23.02.2021 Verfahrensrecht

OGH: Zur Anonymisierungspflicht iSd § 15 Abs 4 OGHG

Der erkennende Senat ist auch zur Entscheidung berufen, ob es einer nachträglichen bzw ergänzenden Anonymisierung bedarf; es handelt sich dabei um einen Akt der Rsp, und zwar um einen Teil der rechtsprechenden Tätigkeit im Rahmen der Entscheidungsfindung


Schlagworte: Entscheidungsdokumentation Justiz, OGH, (nachträgliche / ergänzede) Anonymisierung, ausgefallener Vornamen
Gesetze:

 

§ 15 OGHG

 

GZ 6 Ob 177/20b, 02.02.2021

 

OGH: Gem § 15 Abs 1 OGHG sind in die Entscheidungsdokumentation Justiz des RIS alle Entscheidungen des OGH im Volltext aufzunehmen, die sich nicht in einer begründungslosen Zurückweisung eines Rechtsmittels erschöpfen.
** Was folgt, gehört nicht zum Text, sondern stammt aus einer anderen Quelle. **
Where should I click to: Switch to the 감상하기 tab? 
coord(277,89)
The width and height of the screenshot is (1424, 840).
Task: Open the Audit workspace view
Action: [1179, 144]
Nach Abs 4 sind dabei Namen, Anschriften und erforderlichenfalls auch sonstige Orts- und Gebietsbezeichnungen, die Rückschlüsse auf die betreffende Rechtssache zulassen, durch Buchstaben, Ziffern oder Abkürzungen so zu anonymisieren, dass die Nachvollziehbarkeit der Entscheidung nicht verloren geht. Solche Anordnungen hat grundsätzlich der erkennende Senat bei der Beschlussfassung zu treffen (Abs 5). Der erkennende Senat ist auch zur Entscheidung berufen, ob es einer nachträglichen bzw ergänzenden Anonymisierung bedarf. Es handelt sich dabei um einen Akt der Rsp, und zwar um einen Teil der rechtsprechenden Tätigkeit im Rahmen der Entscheidungsfindung.

 

Durch diese Anonymisierungspflicht soll der Persönlichkeitsschutz von Parteien, Zeugen und anderen Verfahrensbeteiligten sichergestellt werden. Im Standardfall ist es in Bezug auf die Namen hinreichend, eine Anonymisierung durch Reduktion der Familiennamen auf den jeweiligen Anfangsbuchstaben vorzunehmen, mag es auch nach der heutigen Praxis des OGH üblich sein, dass die Vornamen ebenso anonymisiert werden. Unter Umständen kann es aber notwendig und damit zwingend sein, auch die Vornamen zu anonymisieren, insbesondere wenn diese eher selten oder im gegebenen Zusammenhang sonst auffällig sind. Diese Voraussetzungen sind hier gegeben:

 

Zwar handelt es sich beim – sowohl für Männer als auch für Frauen gebräuchlichen – Vornamen J***** nicht um einen seltenen bzw gar „ausgefallenen“ Vornamen, wurden doch allein seit 1984 rund 60 Neugeborene in Österreich so genannt, tragen in der Schweiz rund 400 Personen diesen Vornamen, wurde in Deutschland in den letzten Jahren etwa einer von 1.000 neugeborenen Jungen so genannt und ist dieser Vorname insbesondere in Ostafrika sehr verbreitet. Jedoch lässt sich aus einer Zusammenschau des Vornamens J***** mit der Angabe der konkret zuständigen Organisationseinheit des KJHT (*****), des zuständigen Pflegschaftsgerichts (BG Oberndorf) und dem Hinweis in der Entscheidung, dass der Minderjährige „in ländlicher Umgebung“ lebt, eine gewisse Auffälligkeit, die zu einer Identifizierung des Minderjährigen führen könnte, nicht ausschließen. Dazu kommt noch, dass – aufgrund eines Versehens – das vollständige Geburtsdatum veröffentlicht wurde.

 

Damit war es aber erforderlich, nicht nur Geburtstag und Geburtsmonat des Minderjährigen und die Angabe der *****, aus der jener Bezirk geschlossen werden kann, in dem der Minderjährige lebt (eine Anonymisierung des zuständigen Pflegschaftsgerichts kommt allerdings nicht in Betracht), sondern auch dessen Vornamen einer Anonymisierung zuzuführen. Die Nachvollziehbarkeit der Entscheidung bleibt dennoch gewährleistet.